S34:若特征层Li的下一层Li+1是全连接层,则将下一层Li+1的参数Vi+1表示为一个大小(Ci×Khi×Kwi)×Ci+1的矩阵;移除参数Vi+1中属于集合Ri的通道对应的元素,形成一个新的参数其大小为用新的参数来代替参数Vi+1。S34: If the next layer Li+1 of the feature layer Li is a fully connected layer, express the parameter Vi +1 of the next layer Li+1 as a size (C i × K hi ×K wi )× The matrix of C i+1 ; remove the elements corresponding to the channels belonging to the set R i in the parameter V i+1 to form a new parameter Its size is with new parameters to replace the parameter V i+1 .

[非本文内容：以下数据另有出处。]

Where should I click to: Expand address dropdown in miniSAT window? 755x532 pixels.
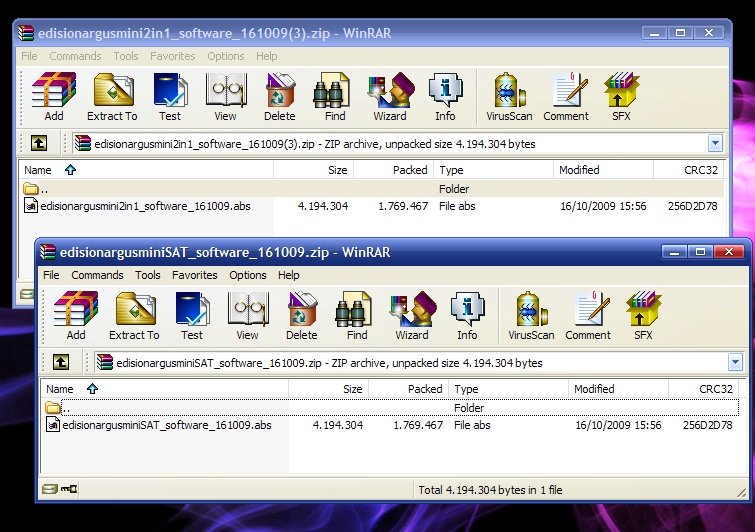tap(735, 362)
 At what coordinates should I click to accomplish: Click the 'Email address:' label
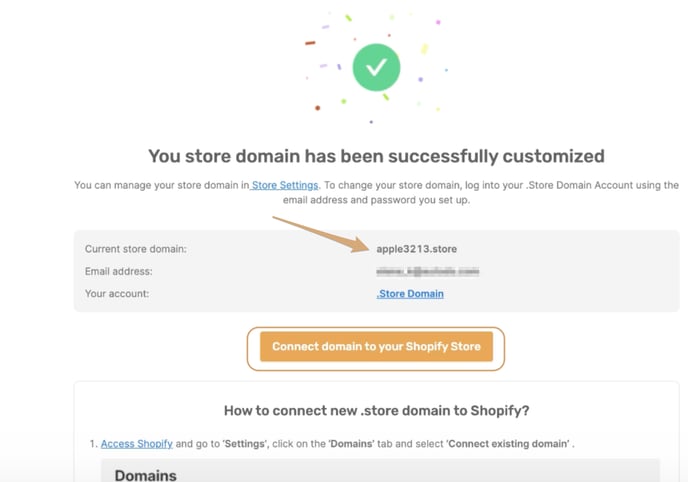click(x=118, y=271)
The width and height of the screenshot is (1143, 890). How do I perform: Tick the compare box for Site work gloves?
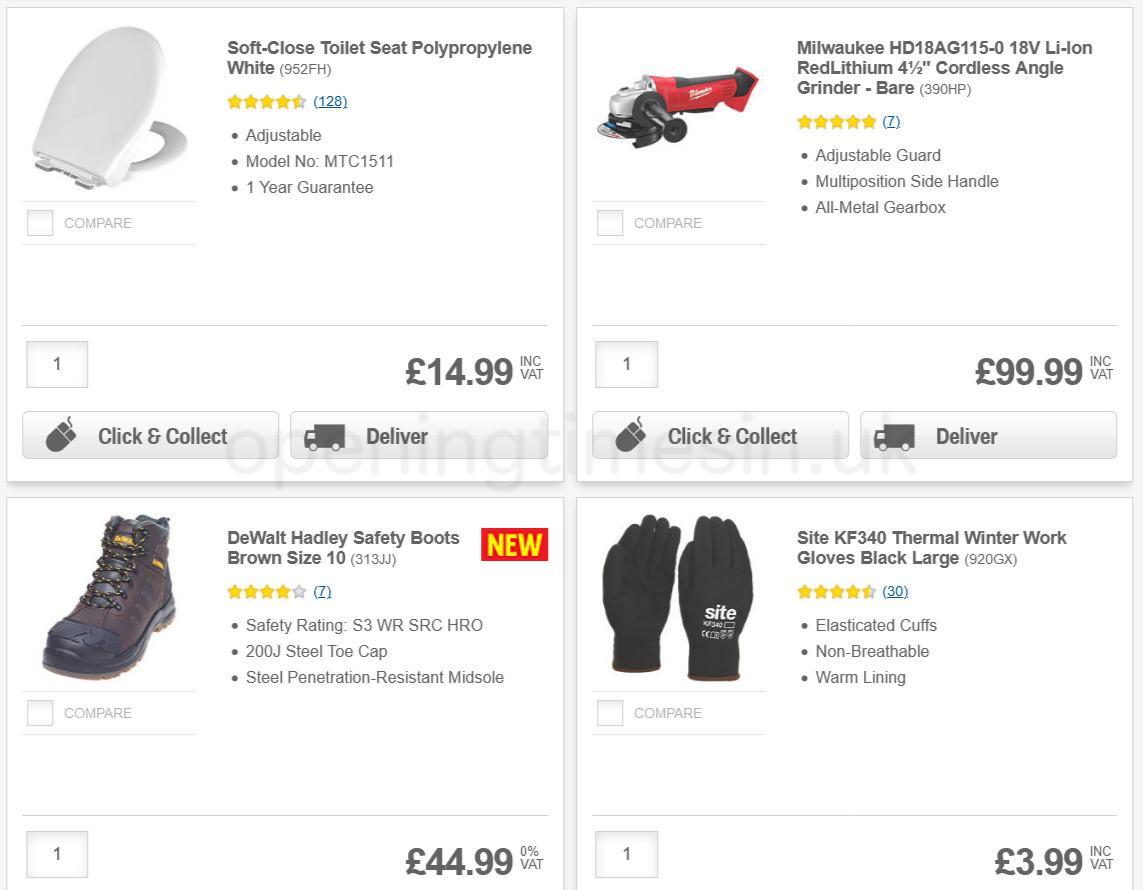[x=610, y=713]
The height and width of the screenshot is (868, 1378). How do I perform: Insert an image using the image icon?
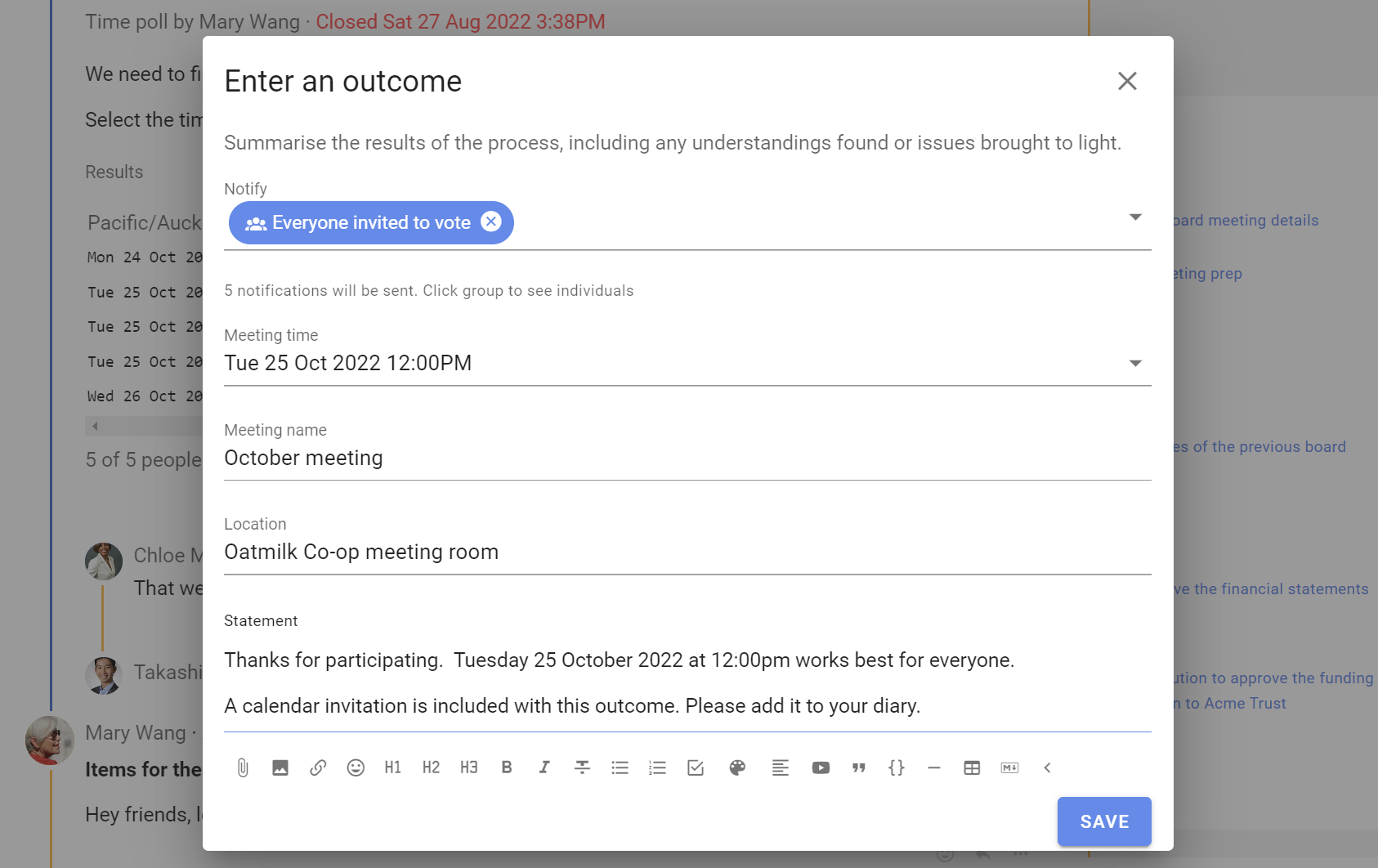point(280,767)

深度神经网络在完成了模型裁剪之后,需要经过几次迭代来重新训练使得网络的精度得以恢复,迭代的次数与修剪的特征层、以及评判准则有关。修剪的特征层靠近输入层,迭代的次数较少;修剪的特征层靠近输出层,迭代的次数较多。评判准则中,α和β的值越高,需要更多的迭代次数来恢复网络的精度。After completing the model pruning, the deep neural network needs to undergo several iterations to retrain to restore the accuracy of the network. The number of iterations is related to the pruned feature layer and the evaluation criteria. The pruned feature layer is close to the input layer, and the number of iterations is less; the pruned feature layer is close to the output layer, and the number of iterations is more. In the evaluation criteria, the higher the values of α and β, the more iterations are required to restore the accuracy of the network.
有益效果:Beneficial effects:
与已有技术相比,本发明充分利用了深度神经网络的统计特征,构建了基于均值和标准差的评判指标,能够有效降低神经网络特征层的维度,提升了深度神经网络的训练速度,减少了深度神经网络的框架规模和权重数量,提高了深度神经网络的运行速度/效率,并且对精度产生的影响较小。具体有以下的特点与效果:Compared with the prior art, the present invention makes full use of the statistical features of the deep neural network, and constructs an evaluation index based on the mean and standard deviation, which can effectively reduce the dimension of the feature layer of the neural network, improve the training speed of the deep neural network, and reduce the The frame size and number of weights of the deep neural network are improved, and the running speed/efficiency of the deep neural network is improved, and the impact on the accuracy is small. It has the following features and effects:
第一、本发明在构造卷积核裁剪的评判指标时,考虑了神经网络的统计特征,利用特征层的均值和标准差来兼顾神经网络值的特征和特征层内的特征。通过特征层的数据特征反映卷积核参数的作用效果,进而将表现不良的特征图及相对应的卷积核裁剪掉,实现了网络模型框架的缩小和参数量的压缩。First, the present invention considers the statistical characteristics of the neural network when constructing the evaluation index for convolution kernel clipping, and uses the mean and standard deviation of the feature layer to take into account the features of the neural network value and the features in the feature layer. The data features of the feature layer reflect the effect of the parameters of the convolution kernel, and then the feature maps and corresponding convolution kernels with poor performance are cut out, which realizes the reduction of the network model framework and the compression of the parameter amount.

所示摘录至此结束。